Justice Leila Seth, the first woman judge of Delhi High Court and the first woman Chief Justice of a High Court, has said in an interview that sexual orientation should not be ground for discrimination, and that by not incorporating changes to rape law as proposed by Justice Verma Commission, LGBT community have been left out.
Justice Seth also talked about the struggle she had to face on being the first woman judge in the country, and of the deep seated misogyny and patriarchy among the judges. From being introduced as a “woman judge” to being asked to “organise parties”, Justice Seth shared how her colleagues would take it for granted that she would “naturally” do these things since she was a woman. She also spoke about how Chief Justice Tatachari, who was a very conservative man, refused to sit with her on the same Judicial Bench. Emphasizing the need to sensitise the judiciary on gender issues, she said that in rape cases, lower judiciary has a slightly different attitude.
Expressing her disappointment with the Supreme Court judgement on Section 377, Justice Seth said, “Supreme Court said it was just a few people. They don’t understand that it affected probably 5% of the population.” She also pointed that the existence of Sec 377 on the statute books made it harder for gay men and women to come out, and shared her own fears and struggles when her son came out as bisexual.

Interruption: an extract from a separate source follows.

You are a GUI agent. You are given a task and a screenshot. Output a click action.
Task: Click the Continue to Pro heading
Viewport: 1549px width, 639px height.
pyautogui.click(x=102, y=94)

Justice Seth also felt that the rape law could have been more inclusive and taken into consideration the victimization of transgender and gays, who often have no legal recourse in matters of sexual abuse. “While the Law commission has suggested that it should be gender neutral, the Verma Commission suggested something in between, where the perpetrator is a man and the victim could either be a man or a woman.. When the Act came out, the perpetrator was a man and the victim was a woman. The transgender and LGBT communities were left out, so I don’t think it was a right decision.”